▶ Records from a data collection
---------------
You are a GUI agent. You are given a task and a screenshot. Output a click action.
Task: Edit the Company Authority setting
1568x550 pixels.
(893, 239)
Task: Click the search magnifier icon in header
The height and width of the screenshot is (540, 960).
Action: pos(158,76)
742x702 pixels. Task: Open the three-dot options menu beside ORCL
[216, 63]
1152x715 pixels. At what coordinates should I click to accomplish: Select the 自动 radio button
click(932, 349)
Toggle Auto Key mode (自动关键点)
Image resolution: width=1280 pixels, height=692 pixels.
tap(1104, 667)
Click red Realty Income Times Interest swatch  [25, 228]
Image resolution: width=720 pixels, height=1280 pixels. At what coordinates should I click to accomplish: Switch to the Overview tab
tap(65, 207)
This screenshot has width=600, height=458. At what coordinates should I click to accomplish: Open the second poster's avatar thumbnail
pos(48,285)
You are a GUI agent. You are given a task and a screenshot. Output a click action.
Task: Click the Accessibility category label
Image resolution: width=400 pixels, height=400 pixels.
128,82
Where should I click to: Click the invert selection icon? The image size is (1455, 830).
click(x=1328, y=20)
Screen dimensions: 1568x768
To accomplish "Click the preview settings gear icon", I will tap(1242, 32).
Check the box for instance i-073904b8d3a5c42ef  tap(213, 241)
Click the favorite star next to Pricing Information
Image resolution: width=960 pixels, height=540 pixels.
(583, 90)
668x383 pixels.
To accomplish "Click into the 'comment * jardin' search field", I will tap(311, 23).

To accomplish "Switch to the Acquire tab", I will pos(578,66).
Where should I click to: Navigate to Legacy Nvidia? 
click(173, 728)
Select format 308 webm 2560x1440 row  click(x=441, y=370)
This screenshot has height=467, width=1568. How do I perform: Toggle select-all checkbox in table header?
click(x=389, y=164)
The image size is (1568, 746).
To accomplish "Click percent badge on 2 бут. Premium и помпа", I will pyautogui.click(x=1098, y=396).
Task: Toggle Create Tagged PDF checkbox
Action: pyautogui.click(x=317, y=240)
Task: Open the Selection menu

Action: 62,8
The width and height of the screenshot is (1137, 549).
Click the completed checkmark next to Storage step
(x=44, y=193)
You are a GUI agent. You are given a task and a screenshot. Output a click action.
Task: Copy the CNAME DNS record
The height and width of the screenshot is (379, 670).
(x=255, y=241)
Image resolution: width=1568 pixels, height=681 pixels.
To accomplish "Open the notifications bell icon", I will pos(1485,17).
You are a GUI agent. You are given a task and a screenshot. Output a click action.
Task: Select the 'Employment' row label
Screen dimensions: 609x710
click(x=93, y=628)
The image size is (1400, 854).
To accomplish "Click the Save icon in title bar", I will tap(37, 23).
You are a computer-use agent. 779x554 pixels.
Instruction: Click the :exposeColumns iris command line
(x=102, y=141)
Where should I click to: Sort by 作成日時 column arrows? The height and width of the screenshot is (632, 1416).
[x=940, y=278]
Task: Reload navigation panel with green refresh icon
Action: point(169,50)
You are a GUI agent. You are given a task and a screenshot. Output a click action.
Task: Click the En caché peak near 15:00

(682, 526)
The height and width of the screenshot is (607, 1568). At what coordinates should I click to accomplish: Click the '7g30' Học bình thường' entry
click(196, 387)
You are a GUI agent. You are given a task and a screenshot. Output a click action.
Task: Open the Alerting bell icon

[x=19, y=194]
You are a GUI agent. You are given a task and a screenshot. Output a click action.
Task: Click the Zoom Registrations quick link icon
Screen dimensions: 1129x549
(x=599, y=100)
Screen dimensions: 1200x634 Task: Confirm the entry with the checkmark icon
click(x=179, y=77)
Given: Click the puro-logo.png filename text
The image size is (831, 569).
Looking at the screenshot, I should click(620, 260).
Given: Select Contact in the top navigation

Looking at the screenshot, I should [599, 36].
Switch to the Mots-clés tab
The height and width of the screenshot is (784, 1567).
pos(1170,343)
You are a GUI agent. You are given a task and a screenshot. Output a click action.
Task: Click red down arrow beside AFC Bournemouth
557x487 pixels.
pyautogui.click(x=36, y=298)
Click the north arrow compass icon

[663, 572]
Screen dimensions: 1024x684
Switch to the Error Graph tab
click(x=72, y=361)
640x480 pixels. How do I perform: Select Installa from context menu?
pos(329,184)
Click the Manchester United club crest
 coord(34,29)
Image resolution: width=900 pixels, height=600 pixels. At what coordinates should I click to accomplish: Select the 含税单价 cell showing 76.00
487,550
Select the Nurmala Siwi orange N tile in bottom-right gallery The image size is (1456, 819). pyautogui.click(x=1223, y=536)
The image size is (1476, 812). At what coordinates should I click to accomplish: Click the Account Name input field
---------------
Quote the data above from the line containing "Image resolution: width=1568" to the line containing "Switch to the Mots-clés tab", inclusive, and stop.

Image resolution: width=1568 pixels, height=681 pixels.
To accomplish "Open the notifications bell icon", I will pos(1485,17).
You are a GUI agent. You are given a task and a screenshot. Output a click action.
Task: Select the 'Employment' row label
Screen dimensions: 609x710
click(x=93, y=628)
The image size is (1400, 854).
To accomplish "Click the Save icon in title bar", I will tap(37, 23).
You are a computer-use agent. 779x554 pixels.
Instruction: Click the :exposeColumns iris command line
(x=102, y=141)
Where should I click to: Sort by 作成日時 column arrows? The height and width of the screenshot is (632, 1416).
[x=940, y=278]
Task: Reload navigation panel with green refresh icon
Action: point(169,50)
You are a GUI agent. You are given a task and a screenshot. Output a click action.
Task: Click the En caché peak near 15:00

(682, 526)
The height and width of the screenshot is (607, 1568). At what coordinates should I click to accomplish: Click the '7g30' Học bình thường' entry
click(196, 387)
You are a GUI agent. You are given a task and a screenshot. Output a click action.
Task: Open the Alerting bell icon

[x=19, y=194]
You are a GUI agent. You are given a task and a screenshot. Output a click action.
Task: Click the Zoom Registrations quick link icon
Screen dimensions: 1129x549
(x=599, y=100)
Screen dimensions: 1200x634 Task: Confirm the entry with the checkmark icon
click(x=179, y=77)
Given: Click the puro-logo.png filename text
The image size is (831, 569).
Looking at the screenshot, I should click(620, 260).
Given: Select Contact in the top navigation

Looking at the screenshot, I should [599, 36].
Switch to the Mots-clés tab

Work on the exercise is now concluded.